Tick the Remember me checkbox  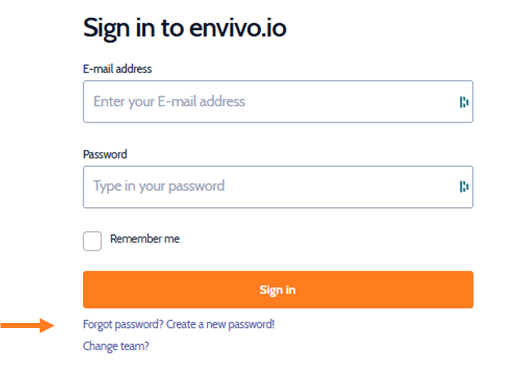(92, 241)
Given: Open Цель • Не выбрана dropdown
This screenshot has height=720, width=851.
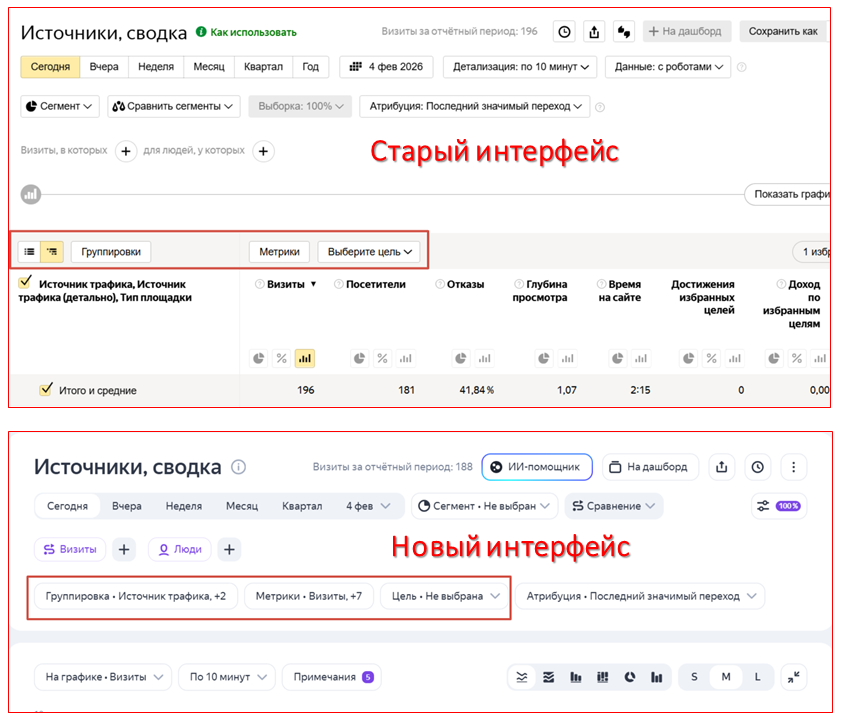Looking at the screenshot, I should [x=445, y=596].
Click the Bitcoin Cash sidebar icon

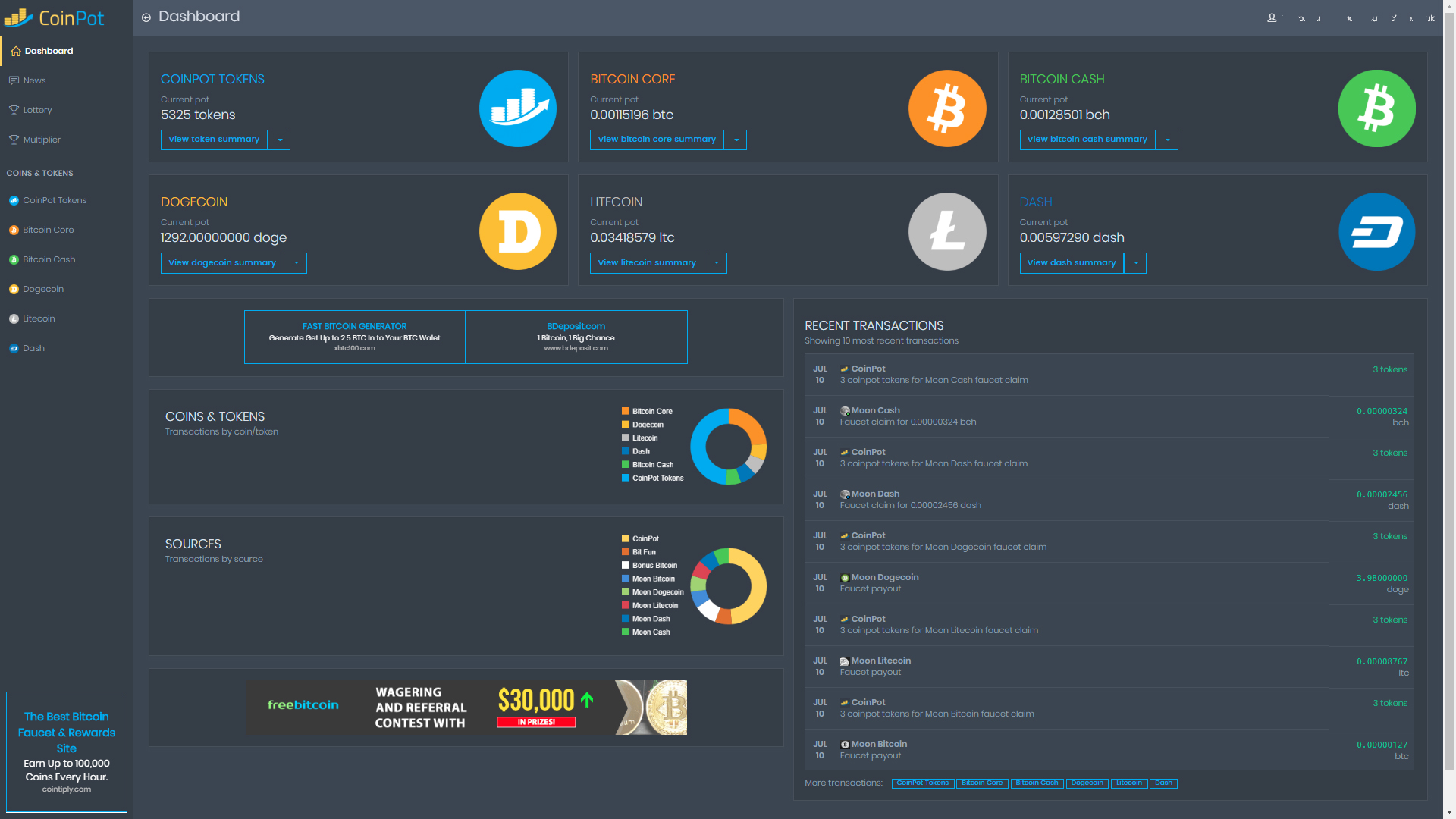tap(14, 259)
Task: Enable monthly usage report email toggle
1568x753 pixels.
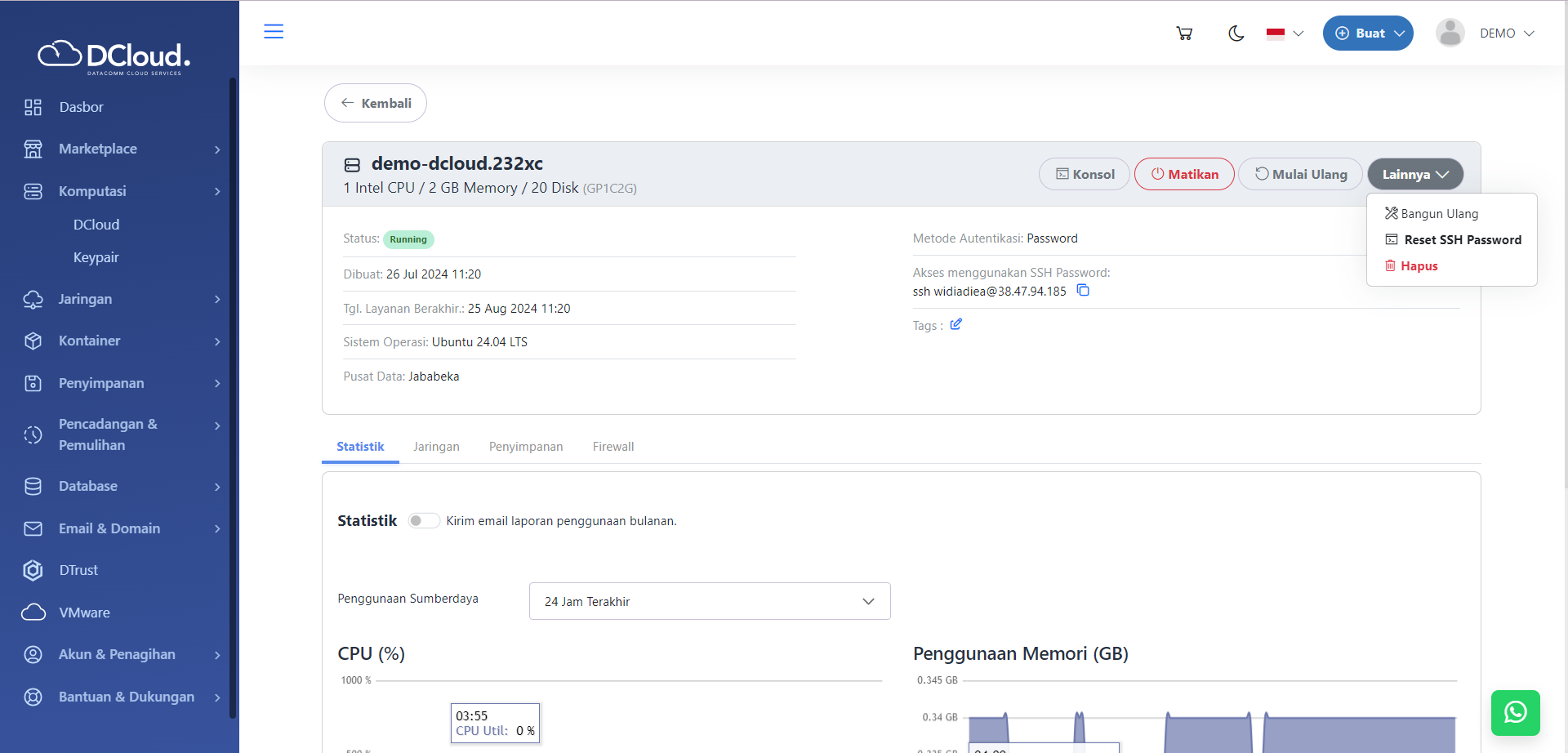Action: click(x=424, y=521)
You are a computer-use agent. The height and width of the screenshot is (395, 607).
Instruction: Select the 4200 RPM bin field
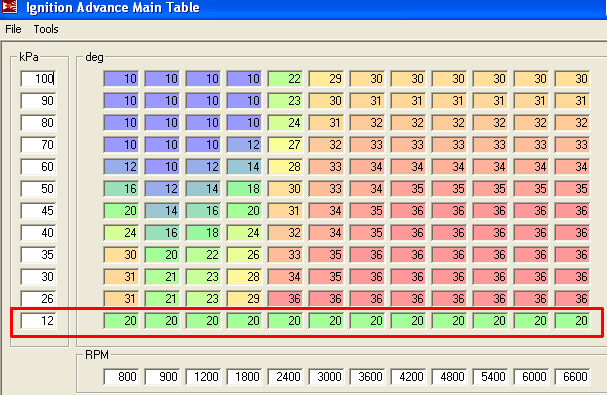[x=408, y=376]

_____

**Objective:** Render the rows as a Markdown table with the columns Line and Text, from the line with "Task: Enable monthly" up to and including the final line of the rows. Skip blank lines and leave the pictures out.

**Answer to this exercise:**
| Line | Text |
|---|---|
| 1 | Task: Enable monthly usage report email toggle |
| 2 | 1568x753 pixels. |
| 3 | Action: click(x=424, y=521) |
| 4 | You are a computer-use agent. The height and width of the screenshot is (395, 607). |
| 5 | Instruction: Select the 4200 RPM bin field |
| 6 | [x=408, y=376] |